Created attachment 197701 [details] mpstat data collected on the server just before it rebooted
Created attachment 197721 [details] top data collected on the server just before it rebooted
Created attachment 197731 [details] vmstat data collected on the server before it rebooted.
The server has 16GB memory and 18GB of swap. [oracle.ichotels.com] free total used free shared buffers cached Mem: 16417680 15057028 1360652 0 246984 8021748 -/+ buffers/cache: 6788296 9629384 Swap: 18876364 0 18876364
I am working on this issue. Can you get me AltSysrq-W and AltSysrq-M outputs when this happens just to make sure its the same thing I think it is?

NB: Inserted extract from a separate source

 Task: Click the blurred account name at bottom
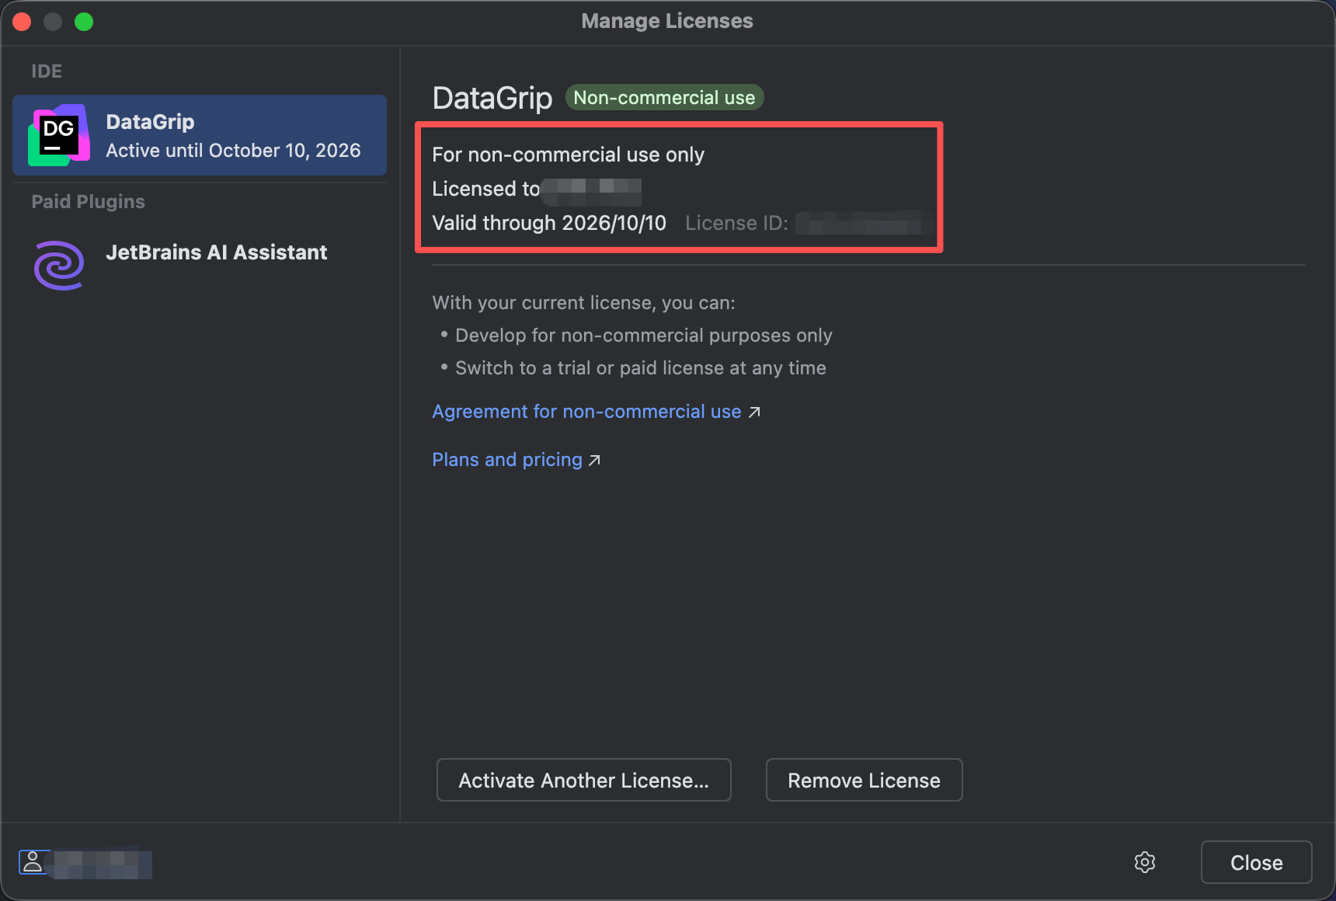pos(101,863)
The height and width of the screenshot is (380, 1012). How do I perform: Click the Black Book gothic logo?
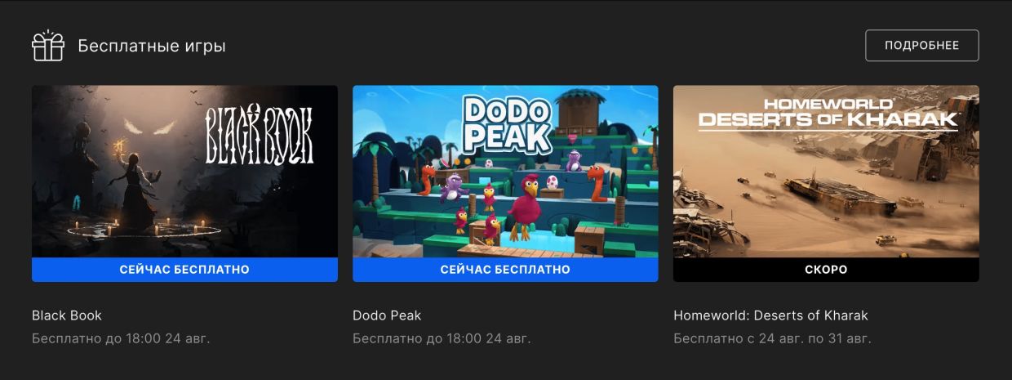coord(258,134)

Thanks, Larry Woodman
Hello Larry, The problem is this is happening about once a month. The most recent server reboot was yesterday after an uptime of 42 days. If the system is hung for few minutes it is being rebooted by the Oracle cluster software. It is hard to tell when the system will be hung. I was running Oracle's data collection utility called oswatcher. It basically collects data about the system every 30 seconds and stores in the files. I can upload those files to you. I am sorry I cannot get you AltSysrq-W and AltSysrq-M data. If you want to talk to me please feel free to call me at 770-604-5606 or 419-290-9988. I really appreciate your help.
Created attachment 198811 [details] This is the typical data that is collected by Oracle oswatcher utility. The oswatcher data is rolled-over every 48 hours, so if you need some old data I can upload it.
Good Morning Larry, Please update. Thanks.
Please update. THanks.
Is anyone working on this? I am asking for an update on this for the last several days with no response from your end. This is unprofessional. Thanks.
Sorry for the delay. There is no way to get AltSysrq-M or AltSysrq-W data? This is what I usually need to debug a hung system. Also, can you temm me if the system is running with memory interleaving enabled or if it is a NUMA system. Please: 1.) echo 1 > /proc/sys/kernel/sysrq 2.) echo m > /proc/sysrq-trigger 3.) dmesg and attach the output. Thanks, Larry Woodman
Created attachment 205521 [details] dmesg output There is no way to get AltSysrq-M or AltSysrq-W data? No. We don't know when the system will be hung next time. It will be rebooted automagically by Oracle within few minutes once it is hung. Also, can you tell me if the system is running with memory interleaving enabled or if it is a NUMA system. I will ask the system admins at the data center and let you know as soon as possible. I have attached the dmesg output. Thanks.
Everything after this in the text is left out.